● **EXERCISE TEXT**
● ● ● ● ● ● ●

To ensure the anonymity of the poster and anyone included in the story, Lance and Weaver said they take great responsibility in screening each post before it goes live on the website and delete any identifying factors while maintaining the writer’s story.

When registering, a user’s ID is computer-generated to further ensure anonymity, and a college email address must be used. There is also a report function where those who read or post can flag a story for offensive content.

“For Facebook and Twitter, the culture of college was destroyed,” Lance said. “When you register [on BootyDrop], you are randomly assigned a student ID and must use a .edu email address to sign on.”

“We want to keep this website college only,” Lance added. “We don’t want to be the next Facebook and Twitter, we just want funny stories by college students for college students.”

Weaver is a junior English major at Indiana University and Lance is a junior business and communications major at the University of Maryland.

They met at Indiana their freshman year in their residence hall, which is where the idea for BootyDrop originated.

“Freshman year, we noticed all our friends would hang out in the lounge after they came back from Friday and Saturday nights and share their stories,” Weaver said. “They would hang out there until the late hours in the morning. We thought, ‘What if we were able to transfer this to the online realm, no matter where they were at?’”

Constructing the website came with a number of difficulties that Weaver and Lance said they worked around. Studying at two different universities and not knowing how to create a website were just two of many.

“It was somewhat difficult but we used Skype and were able to communicate pretty easily,” Weaver said.

Lance and Weaver hired someone to design and program the website after they decided on a name.

“We were fooling around rapping one day, and ‘booty drop’ was just flying around,” Lance said. “[We] had some kind of eureka moment that it fit for the context of our website.”

Since the website’s launch in August 2011, Lance and Weaver have learned basic coding so that they aren’t so heavily reliant on programmers to manage the website’s content.

The website has grown to include 200 universities and it is more popular among southern schools, including the University of Mississippi and the University of Maryland. While Temple does have a page, no booty has been dropped yet.

● ● ● ● ● ● ●

● **RECORD EXCERPTS**
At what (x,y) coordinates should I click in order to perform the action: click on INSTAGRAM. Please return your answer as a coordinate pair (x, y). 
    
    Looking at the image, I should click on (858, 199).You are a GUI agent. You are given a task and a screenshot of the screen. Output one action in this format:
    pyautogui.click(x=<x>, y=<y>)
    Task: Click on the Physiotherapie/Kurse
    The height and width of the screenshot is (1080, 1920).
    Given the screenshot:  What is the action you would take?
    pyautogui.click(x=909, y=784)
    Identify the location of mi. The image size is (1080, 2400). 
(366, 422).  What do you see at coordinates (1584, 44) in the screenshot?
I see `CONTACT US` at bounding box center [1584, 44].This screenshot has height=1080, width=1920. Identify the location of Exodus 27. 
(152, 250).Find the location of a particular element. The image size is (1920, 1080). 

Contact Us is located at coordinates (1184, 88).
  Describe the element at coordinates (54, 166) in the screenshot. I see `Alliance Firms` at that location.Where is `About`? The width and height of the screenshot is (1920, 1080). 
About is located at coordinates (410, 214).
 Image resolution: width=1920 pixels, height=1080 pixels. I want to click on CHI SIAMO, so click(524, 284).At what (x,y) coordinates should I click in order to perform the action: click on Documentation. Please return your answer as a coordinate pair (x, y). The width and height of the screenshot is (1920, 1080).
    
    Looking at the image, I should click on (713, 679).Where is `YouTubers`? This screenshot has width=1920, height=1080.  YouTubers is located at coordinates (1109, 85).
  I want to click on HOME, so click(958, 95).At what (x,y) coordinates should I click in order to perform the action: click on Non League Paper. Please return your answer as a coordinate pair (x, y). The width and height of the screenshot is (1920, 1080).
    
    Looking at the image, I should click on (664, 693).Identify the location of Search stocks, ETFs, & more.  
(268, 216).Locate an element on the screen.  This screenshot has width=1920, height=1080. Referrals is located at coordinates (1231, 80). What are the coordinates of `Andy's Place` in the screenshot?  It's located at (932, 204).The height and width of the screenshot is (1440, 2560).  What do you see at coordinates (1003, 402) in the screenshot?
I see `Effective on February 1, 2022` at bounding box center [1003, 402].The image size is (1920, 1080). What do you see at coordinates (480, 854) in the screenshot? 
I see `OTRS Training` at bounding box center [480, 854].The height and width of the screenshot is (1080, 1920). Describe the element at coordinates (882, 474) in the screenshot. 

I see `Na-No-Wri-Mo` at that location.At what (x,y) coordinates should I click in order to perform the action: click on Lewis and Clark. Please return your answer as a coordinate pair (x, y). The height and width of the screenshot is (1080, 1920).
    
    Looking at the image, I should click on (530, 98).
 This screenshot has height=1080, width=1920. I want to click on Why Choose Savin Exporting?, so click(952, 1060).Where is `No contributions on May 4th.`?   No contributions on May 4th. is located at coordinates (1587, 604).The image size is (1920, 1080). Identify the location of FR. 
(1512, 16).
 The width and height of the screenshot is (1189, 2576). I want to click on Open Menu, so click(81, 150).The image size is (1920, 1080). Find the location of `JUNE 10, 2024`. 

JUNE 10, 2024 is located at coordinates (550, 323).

● ● ● ● ● ● ●

● **TASK BRIEF**
Copy the passage from the BootyDrop article word for word, starting at "They met at" and ending at "two of many.".

● **ANSWER BOX**
They met at Indiana their freshman year in their residence hall, which is where the idea for BootyDrop originated.

“Freshman year, we noticed all our friends would hang out in the lounge after they came back from Friday and Saturday nights and share their stories,” Weaver said. “They would hang out there until the late hours in the morning. We thought, ‘What if we were able to transfer this to the online realm, no matter where they were at?’”

Constructing the website came with a number of difficulties that Weaver and Lance said they worked around. Studying at two different universities and not knowing how to create a website were just two of many.